It is well documented that city slickers have been living in a different world. But when the young corporate wannabes of The Apprentice (BBC1, Wednesday) had to design and market an item of "portable home fitness equipment" for under £30, it was still a shock when Ben the stockbroker suggested "something you can incorporate into having sex that creates resistance while you do it, some sort of springloaded..." He trailed off at that point, perhaps lost in his own fantasies. It certainly didn't sound like the sort of thing you could persuade someone to do for less than 30 quid.
Inspired by the environs of Lea Valley's Elite Olympic Training Ground, the product that they came up with did in fact resemble some sado-masochism kitbag for a particularly macabre evening at home. At least "The Home Multi-Tone" would have a specific target market: wealthy old Formula One supremos with right-wing backgrounds. No one else was interested. Sir Alan Sugar summed up: "It sucks." If it did that, it might have been more popular.
The other invention was the "Body-Rocka", an ugly piece of plastic on which to park your posterior. It looked like the only sort of training you could do with it was of the potty variety, which was appropriate since it was a pretty potty idea – and a load of crap.

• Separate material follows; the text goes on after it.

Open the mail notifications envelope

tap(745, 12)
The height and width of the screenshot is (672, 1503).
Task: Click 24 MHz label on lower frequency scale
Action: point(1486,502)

The baby of the group had already departed in the previous episode. Rocky, the former Middlesbrough triallist whose football career came to a premature end due to injury, was sacked after the débâcle of his Olympic-themed evening for a US law firm.
With its togas and gold lamé tablecloths, it was variously described as looking like a brothel, a Seventies nightclub and a mental hospital, which is quite a combination. Again, you couldn't help thinking Max Mosley might have been more impressed than Sir Alan.
*Eddie "The Eagle" Edwards made his comeback this week, fittingly tucked away deep in digital obscurity. He and his wife, Sam, appeared on WAGS World (Wedding Channel, Thursday), an execrable vehicle for Lizzie Cundy, the squeeze of former Chelsea and Spurs player Jason. If Mrs Cundy is a poor man's footballer's wife, then Sam Edwards is the very antithesis of the typical WAG.
Eddie, on the other hand, has resorted to plastic surgery and has had his jutting chin reshaped. He hasn't forgotten those halcyon days at the Calgary Olympics 21 years ago. "My feet didn't touch the ground for four years," he reflected, which certainly wasn't the case when he was jumping. "I was travelling the world opening shopping centres." It doesn't get much more glamorous than that.
He is now working as a plasterer and his clothes were splattered with white stuff – much as if he had just landed face-first in a pile of snow. So not much has really changed.